Given instruction: Please reproduce the rows below word for word, starting at the line that contains "manner (289, 911)" and stopping after the line that contains "discrepancies [212, 949]".

Items:

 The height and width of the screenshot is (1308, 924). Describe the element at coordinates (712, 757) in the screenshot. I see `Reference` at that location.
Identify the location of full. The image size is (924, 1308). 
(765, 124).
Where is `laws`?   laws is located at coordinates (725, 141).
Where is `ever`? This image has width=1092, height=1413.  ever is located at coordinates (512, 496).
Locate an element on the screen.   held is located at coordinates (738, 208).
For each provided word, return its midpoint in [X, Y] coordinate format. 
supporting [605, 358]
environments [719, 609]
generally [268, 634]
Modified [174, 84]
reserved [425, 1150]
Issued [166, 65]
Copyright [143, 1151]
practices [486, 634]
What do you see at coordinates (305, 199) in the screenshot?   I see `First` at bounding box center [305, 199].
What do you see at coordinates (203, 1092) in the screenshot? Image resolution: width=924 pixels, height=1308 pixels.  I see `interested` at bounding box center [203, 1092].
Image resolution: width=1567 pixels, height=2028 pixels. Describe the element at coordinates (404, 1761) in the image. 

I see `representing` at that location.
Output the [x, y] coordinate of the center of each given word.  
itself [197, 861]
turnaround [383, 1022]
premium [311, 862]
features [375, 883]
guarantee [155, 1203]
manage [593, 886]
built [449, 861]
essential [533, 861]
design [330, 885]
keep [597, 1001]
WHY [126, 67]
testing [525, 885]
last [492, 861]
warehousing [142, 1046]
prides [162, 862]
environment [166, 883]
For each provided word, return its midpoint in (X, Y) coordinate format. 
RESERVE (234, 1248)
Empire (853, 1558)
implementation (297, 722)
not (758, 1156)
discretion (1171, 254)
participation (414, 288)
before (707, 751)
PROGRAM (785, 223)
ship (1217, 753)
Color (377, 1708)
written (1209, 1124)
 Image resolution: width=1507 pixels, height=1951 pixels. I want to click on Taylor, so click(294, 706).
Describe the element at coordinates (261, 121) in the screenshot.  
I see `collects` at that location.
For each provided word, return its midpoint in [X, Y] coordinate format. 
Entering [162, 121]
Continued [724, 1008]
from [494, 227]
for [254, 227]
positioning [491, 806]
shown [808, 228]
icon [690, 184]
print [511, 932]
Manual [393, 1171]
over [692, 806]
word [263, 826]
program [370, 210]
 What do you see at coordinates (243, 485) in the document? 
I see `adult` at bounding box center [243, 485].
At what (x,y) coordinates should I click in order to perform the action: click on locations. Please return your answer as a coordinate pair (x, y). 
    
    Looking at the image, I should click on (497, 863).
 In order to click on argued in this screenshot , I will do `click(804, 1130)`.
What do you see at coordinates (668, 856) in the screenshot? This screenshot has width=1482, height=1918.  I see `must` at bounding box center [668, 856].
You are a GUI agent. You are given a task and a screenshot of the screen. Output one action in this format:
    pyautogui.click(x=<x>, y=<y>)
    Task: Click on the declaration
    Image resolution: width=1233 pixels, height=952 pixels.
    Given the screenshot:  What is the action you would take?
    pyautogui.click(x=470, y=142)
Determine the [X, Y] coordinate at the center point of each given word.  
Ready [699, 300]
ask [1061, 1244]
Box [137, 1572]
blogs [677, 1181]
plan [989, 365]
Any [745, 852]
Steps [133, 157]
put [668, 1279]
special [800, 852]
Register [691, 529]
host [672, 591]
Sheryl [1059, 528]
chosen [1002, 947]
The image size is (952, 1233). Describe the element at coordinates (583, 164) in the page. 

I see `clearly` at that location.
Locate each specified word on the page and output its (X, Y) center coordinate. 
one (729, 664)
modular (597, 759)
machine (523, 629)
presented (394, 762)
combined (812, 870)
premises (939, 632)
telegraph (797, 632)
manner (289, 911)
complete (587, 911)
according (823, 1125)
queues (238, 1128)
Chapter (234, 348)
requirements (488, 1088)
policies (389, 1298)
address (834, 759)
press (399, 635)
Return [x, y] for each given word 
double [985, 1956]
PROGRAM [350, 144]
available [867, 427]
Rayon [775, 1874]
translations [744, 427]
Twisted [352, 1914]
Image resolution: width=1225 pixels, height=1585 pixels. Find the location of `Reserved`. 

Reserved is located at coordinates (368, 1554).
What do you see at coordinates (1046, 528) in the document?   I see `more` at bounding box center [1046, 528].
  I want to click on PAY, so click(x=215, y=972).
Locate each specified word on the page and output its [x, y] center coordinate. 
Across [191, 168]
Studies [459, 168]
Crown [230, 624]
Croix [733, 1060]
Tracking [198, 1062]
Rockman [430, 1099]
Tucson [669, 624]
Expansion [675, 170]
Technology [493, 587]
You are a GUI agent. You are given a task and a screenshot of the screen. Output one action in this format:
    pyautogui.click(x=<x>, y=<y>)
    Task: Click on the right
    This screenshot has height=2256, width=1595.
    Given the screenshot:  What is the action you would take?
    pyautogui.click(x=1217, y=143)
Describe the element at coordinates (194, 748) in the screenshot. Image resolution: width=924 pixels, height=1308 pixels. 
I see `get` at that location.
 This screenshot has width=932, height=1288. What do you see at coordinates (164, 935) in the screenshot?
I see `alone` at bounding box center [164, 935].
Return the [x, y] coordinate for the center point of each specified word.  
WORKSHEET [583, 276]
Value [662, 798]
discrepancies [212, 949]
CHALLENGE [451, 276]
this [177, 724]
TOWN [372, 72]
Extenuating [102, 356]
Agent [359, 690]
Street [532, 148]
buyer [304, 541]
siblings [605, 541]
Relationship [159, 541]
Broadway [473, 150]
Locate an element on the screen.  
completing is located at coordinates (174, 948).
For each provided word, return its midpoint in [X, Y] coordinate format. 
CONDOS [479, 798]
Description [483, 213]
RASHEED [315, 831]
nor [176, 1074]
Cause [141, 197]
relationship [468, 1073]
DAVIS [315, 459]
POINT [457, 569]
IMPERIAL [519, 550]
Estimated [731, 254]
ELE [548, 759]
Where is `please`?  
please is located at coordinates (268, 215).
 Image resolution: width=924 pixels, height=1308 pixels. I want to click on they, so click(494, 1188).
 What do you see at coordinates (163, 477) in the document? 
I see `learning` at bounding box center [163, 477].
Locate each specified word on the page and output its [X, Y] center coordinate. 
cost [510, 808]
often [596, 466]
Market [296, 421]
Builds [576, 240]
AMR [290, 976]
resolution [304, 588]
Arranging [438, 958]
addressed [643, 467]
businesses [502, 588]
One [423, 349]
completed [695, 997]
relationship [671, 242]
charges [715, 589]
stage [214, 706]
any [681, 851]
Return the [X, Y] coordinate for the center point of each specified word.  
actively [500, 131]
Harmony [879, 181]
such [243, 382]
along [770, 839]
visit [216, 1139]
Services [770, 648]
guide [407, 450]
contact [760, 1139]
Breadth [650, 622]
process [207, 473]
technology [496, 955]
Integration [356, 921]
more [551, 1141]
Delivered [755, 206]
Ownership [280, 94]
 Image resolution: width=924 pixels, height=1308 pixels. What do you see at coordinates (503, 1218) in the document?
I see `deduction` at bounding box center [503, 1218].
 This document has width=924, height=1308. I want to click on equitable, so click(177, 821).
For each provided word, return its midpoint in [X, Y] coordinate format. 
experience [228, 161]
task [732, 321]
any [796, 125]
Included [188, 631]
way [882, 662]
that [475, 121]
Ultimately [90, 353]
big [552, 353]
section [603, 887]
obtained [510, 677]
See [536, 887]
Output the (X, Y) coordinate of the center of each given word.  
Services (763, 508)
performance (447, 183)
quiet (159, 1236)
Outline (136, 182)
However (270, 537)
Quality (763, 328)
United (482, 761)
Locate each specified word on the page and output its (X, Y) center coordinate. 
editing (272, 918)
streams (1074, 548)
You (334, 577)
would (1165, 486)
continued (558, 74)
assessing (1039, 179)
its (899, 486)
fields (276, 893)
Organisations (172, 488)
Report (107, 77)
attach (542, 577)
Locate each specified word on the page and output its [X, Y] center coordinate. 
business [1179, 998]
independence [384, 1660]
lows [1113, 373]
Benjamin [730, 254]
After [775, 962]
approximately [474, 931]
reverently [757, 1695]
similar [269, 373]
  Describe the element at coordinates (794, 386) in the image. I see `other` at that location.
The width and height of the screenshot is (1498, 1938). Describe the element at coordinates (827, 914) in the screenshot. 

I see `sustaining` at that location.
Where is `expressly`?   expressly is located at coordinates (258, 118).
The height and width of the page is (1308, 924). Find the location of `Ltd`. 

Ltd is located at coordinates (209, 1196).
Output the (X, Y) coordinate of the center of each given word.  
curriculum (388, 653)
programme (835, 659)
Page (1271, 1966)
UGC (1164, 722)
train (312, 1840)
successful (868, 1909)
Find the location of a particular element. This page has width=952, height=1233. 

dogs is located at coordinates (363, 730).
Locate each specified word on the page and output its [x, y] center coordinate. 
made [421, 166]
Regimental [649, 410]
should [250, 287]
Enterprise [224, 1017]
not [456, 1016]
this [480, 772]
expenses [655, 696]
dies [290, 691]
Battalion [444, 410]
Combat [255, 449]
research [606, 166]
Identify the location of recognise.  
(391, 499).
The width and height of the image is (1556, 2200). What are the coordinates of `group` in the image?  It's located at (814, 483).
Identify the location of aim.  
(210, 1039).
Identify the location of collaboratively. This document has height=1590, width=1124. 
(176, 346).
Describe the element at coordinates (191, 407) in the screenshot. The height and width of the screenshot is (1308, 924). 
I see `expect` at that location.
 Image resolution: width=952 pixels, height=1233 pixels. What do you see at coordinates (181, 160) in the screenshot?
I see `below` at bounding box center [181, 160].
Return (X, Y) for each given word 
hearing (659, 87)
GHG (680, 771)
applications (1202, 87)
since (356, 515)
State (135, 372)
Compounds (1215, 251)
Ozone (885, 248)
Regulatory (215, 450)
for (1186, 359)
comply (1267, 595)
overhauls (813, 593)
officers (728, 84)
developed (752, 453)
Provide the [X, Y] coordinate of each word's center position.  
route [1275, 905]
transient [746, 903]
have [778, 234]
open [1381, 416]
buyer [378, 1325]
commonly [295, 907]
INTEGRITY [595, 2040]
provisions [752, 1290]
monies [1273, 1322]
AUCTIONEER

Written answer:
manner (289, 911)
complete (587, 911)
according (823, 1125)
queues (238, 1128)
Chapter (234, 348)
requirements (488, 1088)
policies (389, 1298)
address (834, 759)
press (399, 635)
Return [x, y] for each given word 
double [985, 1956]
PROGRAM [350, 144]
available [867, 427]
Rayon [775, 1874]
translations [744, 427]
Twisted [352, 1914]
Image resolution: width=1225 pixels, height=1585 pixels. Find the location of `Reserved`. 

Reserved is located at coordinates (368, 1554).
What do you see at coordinates (1046, 528) in the document?   I see `more` at bounding box center [1046, 528].
  I want to click on PAY, so click(x=215, y=972).
Locate each specified word on the page and output its [x, y] center coordinate. 
Across [191, 168]
Studies [459, 168]
Crown [230, 624]
Croix [733, 1060]
Tracking [198, 1062]
Rockman [430, 1099]
Tucson [669, 624]
Expansion [675, 170]
Technology [493, 587]
You are a GUI agent. You are given a task and a screenshot of the screen. Output one action in this format:
    pyautogui.click(x=<x>, y=<y>)
    Task: Click on the right
    This screenshot has height=2256, width=1595.
    Given the screenshot:  What is the action you would take?
    pyautogui.click(x=1217, y=143)
Describe the element at coordinates (194, 748) in the screenshot. Image resolution: width=924 pixels, height=1308 pixels. 
I see `get` at that location.
 This screenshot has width=932, height=1288. What do you see at coordinates (164, 935) in the screenshot?
I see `alone` at bounding box center [164, 935].
Return the [x, y] coordinate for the center point of each specified word.  
WORKSHEET [583, 276]
Value [662, 798]
discrepancies [212, 949]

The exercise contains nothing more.